Data items
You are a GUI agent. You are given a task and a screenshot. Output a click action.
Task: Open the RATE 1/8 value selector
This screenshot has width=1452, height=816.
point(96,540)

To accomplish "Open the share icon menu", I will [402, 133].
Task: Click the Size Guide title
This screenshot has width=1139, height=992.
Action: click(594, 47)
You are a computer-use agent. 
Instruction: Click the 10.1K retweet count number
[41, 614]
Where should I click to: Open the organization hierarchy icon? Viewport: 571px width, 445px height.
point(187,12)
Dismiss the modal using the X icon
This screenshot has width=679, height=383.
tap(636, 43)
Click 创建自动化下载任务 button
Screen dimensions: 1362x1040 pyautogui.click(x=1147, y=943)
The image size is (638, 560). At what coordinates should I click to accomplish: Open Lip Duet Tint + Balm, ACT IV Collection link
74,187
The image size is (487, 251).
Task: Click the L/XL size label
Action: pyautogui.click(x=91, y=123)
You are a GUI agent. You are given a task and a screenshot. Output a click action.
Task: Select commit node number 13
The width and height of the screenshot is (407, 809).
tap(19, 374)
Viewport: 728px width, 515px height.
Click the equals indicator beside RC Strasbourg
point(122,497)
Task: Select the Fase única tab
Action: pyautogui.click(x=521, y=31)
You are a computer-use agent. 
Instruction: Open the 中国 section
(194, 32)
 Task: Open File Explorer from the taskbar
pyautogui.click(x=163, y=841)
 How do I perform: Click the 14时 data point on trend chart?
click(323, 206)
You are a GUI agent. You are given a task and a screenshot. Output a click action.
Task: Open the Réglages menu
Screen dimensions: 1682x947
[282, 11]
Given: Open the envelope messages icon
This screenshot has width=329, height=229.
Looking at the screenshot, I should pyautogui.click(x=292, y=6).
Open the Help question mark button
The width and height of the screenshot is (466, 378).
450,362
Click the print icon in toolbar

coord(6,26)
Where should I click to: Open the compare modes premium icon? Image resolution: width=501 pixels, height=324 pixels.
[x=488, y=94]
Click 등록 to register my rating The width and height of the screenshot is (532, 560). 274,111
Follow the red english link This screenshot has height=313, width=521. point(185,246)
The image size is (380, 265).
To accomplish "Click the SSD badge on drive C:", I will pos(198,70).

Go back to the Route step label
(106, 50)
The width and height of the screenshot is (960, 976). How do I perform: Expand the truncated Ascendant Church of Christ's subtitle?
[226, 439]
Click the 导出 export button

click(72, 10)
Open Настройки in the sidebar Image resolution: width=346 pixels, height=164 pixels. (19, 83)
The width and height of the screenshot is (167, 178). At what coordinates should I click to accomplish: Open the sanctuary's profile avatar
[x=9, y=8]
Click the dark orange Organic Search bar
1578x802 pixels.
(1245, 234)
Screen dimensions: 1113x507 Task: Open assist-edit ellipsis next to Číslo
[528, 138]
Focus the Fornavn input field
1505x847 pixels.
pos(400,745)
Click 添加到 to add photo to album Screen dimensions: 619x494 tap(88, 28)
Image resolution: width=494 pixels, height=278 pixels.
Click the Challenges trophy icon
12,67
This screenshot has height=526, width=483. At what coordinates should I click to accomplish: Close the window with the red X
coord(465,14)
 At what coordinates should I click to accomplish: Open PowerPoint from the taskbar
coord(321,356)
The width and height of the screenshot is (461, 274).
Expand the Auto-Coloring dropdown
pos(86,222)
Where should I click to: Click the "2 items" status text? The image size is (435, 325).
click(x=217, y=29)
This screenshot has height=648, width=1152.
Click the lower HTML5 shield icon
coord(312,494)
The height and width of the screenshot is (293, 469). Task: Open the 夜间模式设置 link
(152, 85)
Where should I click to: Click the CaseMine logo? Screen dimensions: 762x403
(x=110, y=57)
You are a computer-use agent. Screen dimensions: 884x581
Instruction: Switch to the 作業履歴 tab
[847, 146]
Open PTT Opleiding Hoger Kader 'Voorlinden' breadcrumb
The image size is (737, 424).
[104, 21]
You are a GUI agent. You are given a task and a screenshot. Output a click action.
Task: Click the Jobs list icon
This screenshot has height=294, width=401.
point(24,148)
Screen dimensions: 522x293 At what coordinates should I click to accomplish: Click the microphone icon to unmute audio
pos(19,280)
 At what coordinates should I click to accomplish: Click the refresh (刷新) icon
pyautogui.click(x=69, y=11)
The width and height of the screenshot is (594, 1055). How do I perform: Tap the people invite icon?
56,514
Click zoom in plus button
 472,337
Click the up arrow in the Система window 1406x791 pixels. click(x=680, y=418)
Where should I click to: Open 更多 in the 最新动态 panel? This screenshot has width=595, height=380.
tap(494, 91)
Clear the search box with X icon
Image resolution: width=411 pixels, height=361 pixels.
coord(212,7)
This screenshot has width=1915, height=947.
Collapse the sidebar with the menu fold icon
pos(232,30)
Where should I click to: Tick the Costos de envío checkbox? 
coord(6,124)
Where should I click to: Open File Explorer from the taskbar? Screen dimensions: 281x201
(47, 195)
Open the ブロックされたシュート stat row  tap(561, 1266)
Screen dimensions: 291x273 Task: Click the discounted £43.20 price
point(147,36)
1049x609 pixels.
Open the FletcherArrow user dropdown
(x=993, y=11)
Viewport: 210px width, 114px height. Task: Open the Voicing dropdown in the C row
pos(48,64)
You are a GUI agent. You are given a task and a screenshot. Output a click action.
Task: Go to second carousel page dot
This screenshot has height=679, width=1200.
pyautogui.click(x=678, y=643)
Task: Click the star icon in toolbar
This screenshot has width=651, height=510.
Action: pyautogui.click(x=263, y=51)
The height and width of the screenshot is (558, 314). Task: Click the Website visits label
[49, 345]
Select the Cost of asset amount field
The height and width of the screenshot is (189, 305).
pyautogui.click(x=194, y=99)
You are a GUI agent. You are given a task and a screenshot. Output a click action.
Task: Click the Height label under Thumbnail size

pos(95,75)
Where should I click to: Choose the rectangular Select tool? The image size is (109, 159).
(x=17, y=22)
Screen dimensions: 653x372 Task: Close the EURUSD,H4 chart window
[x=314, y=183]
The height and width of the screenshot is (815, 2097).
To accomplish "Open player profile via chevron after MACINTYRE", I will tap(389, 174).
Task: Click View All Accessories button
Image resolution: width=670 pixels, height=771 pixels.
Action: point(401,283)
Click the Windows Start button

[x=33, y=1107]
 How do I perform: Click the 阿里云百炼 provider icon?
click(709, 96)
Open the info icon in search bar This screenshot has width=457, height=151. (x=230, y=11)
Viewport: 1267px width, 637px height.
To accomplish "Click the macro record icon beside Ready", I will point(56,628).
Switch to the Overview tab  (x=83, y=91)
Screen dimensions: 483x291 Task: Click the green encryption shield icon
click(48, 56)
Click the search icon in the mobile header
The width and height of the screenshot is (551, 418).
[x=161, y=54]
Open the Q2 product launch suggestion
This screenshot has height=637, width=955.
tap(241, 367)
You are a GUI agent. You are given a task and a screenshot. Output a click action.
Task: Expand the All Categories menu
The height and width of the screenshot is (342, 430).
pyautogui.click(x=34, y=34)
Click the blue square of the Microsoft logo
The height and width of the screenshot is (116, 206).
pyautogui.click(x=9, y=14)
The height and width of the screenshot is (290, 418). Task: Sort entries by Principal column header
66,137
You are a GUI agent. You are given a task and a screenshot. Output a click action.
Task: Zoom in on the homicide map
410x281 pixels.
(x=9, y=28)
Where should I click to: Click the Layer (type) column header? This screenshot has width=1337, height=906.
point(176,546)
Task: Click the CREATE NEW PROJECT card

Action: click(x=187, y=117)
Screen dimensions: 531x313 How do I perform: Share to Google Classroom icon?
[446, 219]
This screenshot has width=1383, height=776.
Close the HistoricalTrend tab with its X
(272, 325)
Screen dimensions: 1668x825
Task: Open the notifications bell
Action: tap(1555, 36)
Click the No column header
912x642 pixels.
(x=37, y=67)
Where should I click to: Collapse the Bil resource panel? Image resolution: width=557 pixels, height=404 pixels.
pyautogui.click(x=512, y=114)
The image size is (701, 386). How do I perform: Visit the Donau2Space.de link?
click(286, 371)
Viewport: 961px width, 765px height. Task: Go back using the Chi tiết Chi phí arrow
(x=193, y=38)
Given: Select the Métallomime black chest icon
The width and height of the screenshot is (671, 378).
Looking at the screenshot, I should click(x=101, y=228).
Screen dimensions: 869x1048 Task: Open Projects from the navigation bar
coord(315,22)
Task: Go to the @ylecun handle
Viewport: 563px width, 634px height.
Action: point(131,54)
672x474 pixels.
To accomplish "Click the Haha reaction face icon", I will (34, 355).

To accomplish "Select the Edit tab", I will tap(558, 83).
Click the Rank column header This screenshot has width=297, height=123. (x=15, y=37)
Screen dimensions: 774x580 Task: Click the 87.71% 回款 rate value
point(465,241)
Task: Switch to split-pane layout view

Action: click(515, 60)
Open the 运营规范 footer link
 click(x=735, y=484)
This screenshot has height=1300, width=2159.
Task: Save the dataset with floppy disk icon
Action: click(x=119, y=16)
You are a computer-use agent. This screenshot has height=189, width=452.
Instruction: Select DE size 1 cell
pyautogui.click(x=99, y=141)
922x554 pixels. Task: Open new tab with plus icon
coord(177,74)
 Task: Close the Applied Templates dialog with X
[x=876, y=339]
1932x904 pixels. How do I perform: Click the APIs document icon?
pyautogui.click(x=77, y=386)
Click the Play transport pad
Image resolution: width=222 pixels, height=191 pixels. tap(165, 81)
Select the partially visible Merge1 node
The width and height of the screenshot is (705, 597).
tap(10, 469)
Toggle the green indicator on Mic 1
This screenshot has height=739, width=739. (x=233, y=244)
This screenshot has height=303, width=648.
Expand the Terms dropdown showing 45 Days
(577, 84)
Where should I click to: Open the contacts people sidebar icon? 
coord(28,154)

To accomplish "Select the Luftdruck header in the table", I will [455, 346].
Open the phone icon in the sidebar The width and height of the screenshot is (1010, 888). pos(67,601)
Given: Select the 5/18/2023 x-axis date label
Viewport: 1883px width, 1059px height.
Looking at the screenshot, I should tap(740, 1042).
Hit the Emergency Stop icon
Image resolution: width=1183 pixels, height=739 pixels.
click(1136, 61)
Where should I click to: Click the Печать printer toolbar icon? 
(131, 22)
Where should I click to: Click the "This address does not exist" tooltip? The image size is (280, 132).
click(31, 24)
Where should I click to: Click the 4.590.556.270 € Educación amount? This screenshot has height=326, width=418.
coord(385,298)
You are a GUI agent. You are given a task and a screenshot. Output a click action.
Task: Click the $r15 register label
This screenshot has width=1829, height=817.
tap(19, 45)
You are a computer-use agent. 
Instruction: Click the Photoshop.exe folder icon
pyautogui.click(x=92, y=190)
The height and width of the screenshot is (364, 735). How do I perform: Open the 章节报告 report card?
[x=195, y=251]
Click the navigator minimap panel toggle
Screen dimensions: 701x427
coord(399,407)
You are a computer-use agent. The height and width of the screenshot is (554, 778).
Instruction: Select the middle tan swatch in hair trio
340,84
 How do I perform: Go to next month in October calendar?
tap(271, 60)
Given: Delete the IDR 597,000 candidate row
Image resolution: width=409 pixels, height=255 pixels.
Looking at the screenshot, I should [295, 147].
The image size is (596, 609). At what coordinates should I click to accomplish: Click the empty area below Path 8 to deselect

What to do
Pick out each line of the records that contains the word "will" and copy it.

Answer to this exercise
To accomplish "Open the share icon menu", I will [402, 133].
To accomplish "Click the SSD badge on drive C:", I will pos(198,70).
To accomplish "Open player profile via chevron after MACINTYRE", I will tap(389, 174).
To accomplish "Click the macro record icon beside Ready", I will point(56,628).
To accomplish "Click the Haha reaction face icon", I will (34, 355).
To accomplish "Select the Edit tab", I will tap(558, 83).
To accomplish "Select the Luftdruck header in the table", I will [455, 346].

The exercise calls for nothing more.